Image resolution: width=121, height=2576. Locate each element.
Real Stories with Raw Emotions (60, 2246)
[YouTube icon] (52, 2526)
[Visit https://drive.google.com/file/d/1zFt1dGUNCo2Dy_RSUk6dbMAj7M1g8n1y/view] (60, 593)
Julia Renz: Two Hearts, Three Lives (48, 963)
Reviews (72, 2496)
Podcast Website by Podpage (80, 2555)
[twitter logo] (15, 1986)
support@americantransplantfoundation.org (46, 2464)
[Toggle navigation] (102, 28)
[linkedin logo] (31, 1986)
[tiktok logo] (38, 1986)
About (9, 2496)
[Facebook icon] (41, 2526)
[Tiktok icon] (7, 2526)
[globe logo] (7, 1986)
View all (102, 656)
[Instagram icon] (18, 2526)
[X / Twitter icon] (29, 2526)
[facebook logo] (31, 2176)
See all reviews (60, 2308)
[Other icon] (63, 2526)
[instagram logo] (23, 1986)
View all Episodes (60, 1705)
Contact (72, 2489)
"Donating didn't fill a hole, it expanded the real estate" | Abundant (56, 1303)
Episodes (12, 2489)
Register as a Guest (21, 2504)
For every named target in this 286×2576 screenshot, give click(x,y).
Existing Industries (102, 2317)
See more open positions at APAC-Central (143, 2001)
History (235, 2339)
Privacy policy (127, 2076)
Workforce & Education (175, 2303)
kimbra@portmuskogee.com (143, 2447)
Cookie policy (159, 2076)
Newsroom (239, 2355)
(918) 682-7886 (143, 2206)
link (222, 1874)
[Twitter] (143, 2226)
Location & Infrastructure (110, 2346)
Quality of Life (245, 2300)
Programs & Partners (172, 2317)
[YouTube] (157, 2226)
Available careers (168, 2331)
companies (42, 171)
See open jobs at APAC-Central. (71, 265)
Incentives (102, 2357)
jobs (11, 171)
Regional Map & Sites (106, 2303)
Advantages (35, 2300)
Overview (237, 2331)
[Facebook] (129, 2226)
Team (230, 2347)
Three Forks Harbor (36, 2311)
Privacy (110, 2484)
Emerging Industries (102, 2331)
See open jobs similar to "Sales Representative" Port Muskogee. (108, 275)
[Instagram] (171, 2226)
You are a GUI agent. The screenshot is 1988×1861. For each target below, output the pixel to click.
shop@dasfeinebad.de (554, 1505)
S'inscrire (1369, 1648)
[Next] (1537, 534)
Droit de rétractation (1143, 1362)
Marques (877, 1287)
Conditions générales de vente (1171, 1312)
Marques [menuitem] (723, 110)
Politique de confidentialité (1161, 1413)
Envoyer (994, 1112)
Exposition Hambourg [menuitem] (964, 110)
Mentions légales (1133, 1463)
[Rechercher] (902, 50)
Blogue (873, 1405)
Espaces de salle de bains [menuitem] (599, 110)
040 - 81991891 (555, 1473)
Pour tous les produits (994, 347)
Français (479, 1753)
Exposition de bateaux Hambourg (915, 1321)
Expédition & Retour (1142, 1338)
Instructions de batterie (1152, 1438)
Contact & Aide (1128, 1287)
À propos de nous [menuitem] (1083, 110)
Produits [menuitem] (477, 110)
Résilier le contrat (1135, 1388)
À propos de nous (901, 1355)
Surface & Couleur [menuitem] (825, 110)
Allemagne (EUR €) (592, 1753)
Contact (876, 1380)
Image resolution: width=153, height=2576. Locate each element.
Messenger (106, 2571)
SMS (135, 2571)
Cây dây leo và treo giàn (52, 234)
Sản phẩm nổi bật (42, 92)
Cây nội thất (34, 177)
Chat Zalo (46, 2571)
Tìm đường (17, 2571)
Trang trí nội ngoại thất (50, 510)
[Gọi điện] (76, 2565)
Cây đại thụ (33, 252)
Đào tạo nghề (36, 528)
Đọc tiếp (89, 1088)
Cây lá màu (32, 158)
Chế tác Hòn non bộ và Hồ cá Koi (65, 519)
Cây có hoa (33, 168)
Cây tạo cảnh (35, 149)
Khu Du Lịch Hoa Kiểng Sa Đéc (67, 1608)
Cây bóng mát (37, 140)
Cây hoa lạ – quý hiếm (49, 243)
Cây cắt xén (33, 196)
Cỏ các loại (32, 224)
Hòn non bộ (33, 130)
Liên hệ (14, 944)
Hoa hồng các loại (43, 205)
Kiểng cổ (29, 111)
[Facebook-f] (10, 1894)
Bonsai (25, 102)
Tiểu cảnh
**********
→ What you need to do
Reproduce the entire listing. Keep every word as it is.

→ Result for this exercise
Image resolution: width=121, height=2576. Locate each element.
Real Stories with Raw Emotions (60, 2246)
[YouTube icon] (52, 2526)
[Visit https://drive.google.com/file/d/1zFt1dGUNCo2Dy_RSUk6dbMAj7M1g8n1y/view] (60, 593)
Julia Renz: Two Hearts, Three Lives (48, 963)
Reviews (72, 2496)
Podcast Website by Podpage (80, 2555)
[twitter logo] (15, 1986)
support@americantransplantfoundation.org (46, 2464)
[Toggle navigation] (102, 28)
[linkedin logo] (31, 1986)
[tiktok logo] (38, 1986)
About (9, 2496)
[Facebook icon] (41, 2526)
[Tiktok icon] (7, 2526)
[globe logo] (7, 1986)
View all (102, 656)
[Instagram icon] (18, 2526)
[X / Twitter icon] (29, 2526)
[facebook logo] (31, 2176)
See all reviews (60, 2308)
[Other icon] (63, 2526)
[instagram logo] (23, 1986)
View all Episodes (60, 1705)
Contact (72, 2489)
"Donating didn't fill a hole, it expanded the real estate" | Abundant (56, 1303)
Episodes (12, 2489)
Register as a Guest (21, 2504)
For every named target in this 286×2576 screenshot, give click(x,y).
Existing Industries (102, 2317)
See more open positions at APAC-Central (143, 2001)
History (235, 2339)
Privacy policy (127, 2076)
Workforce & Education (175, 2303)
kimbra@portmuskogee.com (143, 2447)
Cookie policy (159, 2076)
Newsroom (239, 2355)
(918) 682-7886 (143, 2206)
link (222, 1874)
[Twitter] (143, 2226)
Location & Infrastructure (110, 2346)
Quality of Life (245, 2300)
Programs & Partners (172, 2317)
[YouTube] (157, 2226)
Available careers (168, 2331)
companies (42, 171)
See open jobs at APAC-Central. (71, 265)
Incentives (102, 2357)
jobs (11, 171)
Regional Map & Sites (106, 2303)
Advantages (35, 2300)
Overview (237, 2331)
[Facebook] (129, 2226)
Team (230, 2347)
Three Forks Harbor (36, 2311)
Privacy (110, 2484)
Emerging Industries (102, 2331)
See open jobs similar to "Sales Representative" Port Muskogee. (108, 275)
[Instagram] (171, 2226)
You are a GUI agent. The screenshot is 1988×1861. For each target below, output the pixel to click.
shop@dasfeinebad.de (554, 1505)
S'inscrire (1369, 1648)
[Next] (1537, 534)
Droit de rétractation (1143, 1362)
Marques (877, 1287)
Conditions générales de vente (1171, 1312)
Marques [menuitem] (723, 110)
Politique de confidentialité (1161, 1413)
Envoyer (994, 1112)
Exposition Hambourg [menuitem] (964, 110)
Mentions légales (1133, 1463)
[Rechercher] (902, 50)
Blogue (873, 1405)
Espaces de salle de bains [menuitem] (599, 110)
040 - 81991891 (555, 1473)
Pour tous les produits (994, 347)
Français (479, 1753)
Exposition de bateaux Hambourg (915, 1321)
Expédition & Retour (1142, 1338)
Instructions de batterie (1152, 1438)
Contact & Aide (1128, 1287)
À propos de nous [menuitem] (1083, 110)
Produits [menuitem] (477, 110)
Résilier le contrat (1135, 1388)
À propos de nous (901, 1355)
Surface & Couleur [menuitem] (825, 110)
Allemagne (EUR €) (592, 1753)
Contact (876, 1380)
Image resolution: width=153, height=2576. Locate each element.
Messenger (106, 2571)
SMS (135, 2571)
Cây dây leo và treo giàn (52, 234)
Sản phẩm nổi bật (42, 92)
Cây nội thất (34, 177)
Chat Zalo (46, 2571)
Tìm đường (17, 2571)
Trang trí nội ngoại thất (50, 510)
[Gọi điện] (76, 2565)
Cây đại thụ (33, 252)
Đào tạo nghề (36, 528)
Đọc tiếp (89, 1088)
Cây lá màu (32, 158)
Chế tác Hòn non bộ và Hồ cá Koi (65, 519)
Cây có hoa (33, 168)
Cây tạo cảnh (35, 149)
Khu Du Lịch Hoa Kiểng Sa Đéc (67, 1608)
Cây bóng mát (37, 140)
Cây hoa lạ – quý hiếm (49, 243)
Cây cắt xén (33, 196)
Cỏ các loại (32, 224)
Hòn non bộ (33, 130)
Liên hệ (14, 944)
Hoa hồng các loại (43, 205)
Kiểng cổ (29, 111)
[Facebook-f] (10, 1894)
Bonsai (25, 102)
Tiểu cảnh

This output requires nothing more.